The mantle below the earth's crust in Antarctica is flowing much faster than expected owing to ice melting at a greater speed on the surface, research has shown.
“Seeing this sort of deformation of the earth at such a rate is unprecedented in Antarctica. What is particularly interesting here is that we can actually see the impact that glacier thinning is having on the rocks 400 km down,” explained Peter Clarke, a professor of geophysical geodesy at Newcastle University.
At the surface, Antarctica appears to be a motionless and frozen landscape.
The new study explains for the first time why the upward motion of the earth's crust in the Northern Antarctic Peninsula is currently taking place so quickly.
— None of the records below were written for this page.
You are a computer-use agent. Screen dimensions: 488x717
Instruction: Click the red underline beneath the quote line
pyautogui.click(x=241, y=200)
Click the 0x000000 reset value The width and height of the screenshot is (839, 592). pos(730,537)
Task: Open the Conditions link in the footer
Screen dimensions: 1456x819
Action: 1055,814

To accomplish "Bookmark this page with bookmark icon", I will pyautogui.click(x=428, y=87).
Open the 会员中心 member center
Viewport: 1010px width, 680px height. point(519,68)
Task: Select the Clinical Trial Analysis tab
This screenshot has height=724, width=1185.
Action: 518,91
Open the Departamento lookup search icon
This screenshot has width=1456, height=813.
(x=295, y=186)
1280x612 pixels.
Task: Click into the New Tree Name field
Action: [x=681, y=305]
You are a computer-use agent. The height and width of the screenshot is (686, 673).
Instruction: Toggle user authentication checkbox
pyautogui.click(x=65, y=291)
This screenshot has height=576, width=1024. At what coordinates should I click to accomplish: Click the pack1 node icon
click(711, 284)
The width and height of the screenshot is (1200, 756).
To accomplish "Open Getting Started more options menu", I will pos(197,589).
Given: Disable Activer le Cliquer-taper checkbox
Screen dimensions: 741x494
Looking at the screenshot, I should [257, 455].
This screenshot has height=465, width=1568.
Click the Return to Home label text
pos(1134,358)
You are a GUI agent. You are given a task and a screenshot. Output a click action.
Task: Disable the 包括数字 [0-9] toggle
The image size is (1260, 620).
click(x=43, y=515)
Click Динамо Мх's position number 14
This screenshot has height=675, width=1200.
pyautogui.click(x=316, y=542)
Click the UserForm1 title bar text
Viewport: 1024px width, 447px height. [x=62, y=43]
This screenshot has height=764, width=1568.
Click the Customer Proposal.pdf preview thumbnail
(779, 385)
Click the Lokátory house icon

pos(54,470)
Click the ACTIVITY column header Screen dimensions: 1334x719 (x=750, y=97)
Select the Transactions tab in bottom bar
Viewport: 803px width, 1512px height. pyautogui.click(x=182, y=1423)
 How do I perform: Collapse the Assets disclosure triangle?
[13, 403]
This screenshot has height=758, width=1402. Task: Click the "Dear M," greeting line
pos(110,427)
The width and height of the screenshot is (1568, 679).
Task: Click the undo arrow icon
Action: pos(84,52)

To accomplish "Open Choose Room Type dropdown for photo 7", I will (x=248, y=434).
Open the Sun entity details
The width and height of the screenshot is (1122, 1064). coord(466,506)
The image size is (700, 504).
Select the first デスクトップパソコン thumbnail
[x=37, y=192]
The GPS data collected by an international research team has revealed that the land in this region is actually rising at a phenomenal rate of 15mm a year - much greater than can be accounted for by the present-day elastic response alone.
This means it can flow more easily and so responds much more quickly to the lightening load hundreds of miles above it, changing the shape of the land.
“You would expect this rebound to happen over thousands of years and instead we have been able to measure it in just over a decade. You can almost see it happening which is just incredible,” informed lead researcher Grace Nield from Newcastle University.
“At the moment we have only studied the vertical deformation so the next step is to look at horizontal motion caused by the ice unloading to get more of a 3D picture of how the earth is deforming,” Nield added.
Since 1995, several ice shelves in the Northern Antarctic Peninsula have collapsed and triggered ice-mass unloading, causing the solid earth to 'bounce back'.
Because the mantle is 'runnier' below the Northern Antarctic Peninsula, it responds much more quickly to what is happening on the surface.
So as the glaciers thin and the load in that localised area reduces, the mantle pushes up the crust, said the research published in the journal Earth and Planetary Science Letters.